Elsewhere the season's biggest success is Wilson Fisk. That Vincent D'Onofrio has made this character his own, imbuing him with menace but also a rough charm and a romantic (ish) heart, was well-established a decade ago. Here he has to play Fisk with restraint and political savvy, as his go-to solutions of violence and terror may have worked as Kingpin, but cannot fly as Mayor. There's a whole bunch of subplots about Fisk's staff, who are won over by his charm but also scared of his reputation, which work surprisingly well. Putting constraints around Fisk and watching him try to operate within those constraints is a clever move which helps overcome the vague feeling that Marvel know what they have here and are risking over-using it (a much bigger problem in the subsequent season).

The integration of the sub-franchise into the wider MCU is also a mixed bag. Bringing in characters like Swordsman and Ms. Marvel's family are interesting moves, but with the show now fully integrated into the wider universe, questions like, "where the hell is Spider-Man?" (especially since Murdock met Parker in the last movie) feel more germane than they were during the original show, without many good answers.

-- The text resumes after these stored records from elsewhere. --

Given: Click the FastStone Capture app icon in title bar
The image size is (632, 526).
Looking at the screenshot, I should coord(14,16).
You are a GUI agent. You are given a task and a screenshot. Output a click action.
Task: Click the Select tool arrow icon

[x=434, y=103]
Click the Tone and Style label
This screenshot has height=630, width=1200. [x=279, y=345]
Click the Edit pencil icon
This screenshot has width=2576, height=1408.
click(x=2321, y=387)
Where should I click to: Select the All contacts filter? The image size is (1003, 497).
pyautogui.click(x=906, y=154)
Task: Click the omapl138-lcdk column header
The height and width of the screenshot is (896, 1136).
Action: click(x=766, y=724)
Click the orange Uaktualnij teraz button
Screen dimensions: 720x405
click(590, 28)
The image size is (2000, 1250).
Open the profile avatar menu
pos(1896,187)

The season finale is pretty strong, seeing Fisk finally deciding how he is going to use his newfound status and power, and Murdock calling on his full array of allies for help, setting up a potentially more interesting second season.

Daredevil: Born Again's first season (***½) is not the slam-dunk, home run fans of the Netflix original series may have been hoping for, with some messy pacing and side-plots that don't feel well-developed. That a large chunk of the original cast is missing is also frustrating. But some of the new characters are interesting, D'Onofrio and Cox's formidable charisma are always fun to watch on-screen and some great groundwork is laid for future seasons. The season is available on Disney+ now.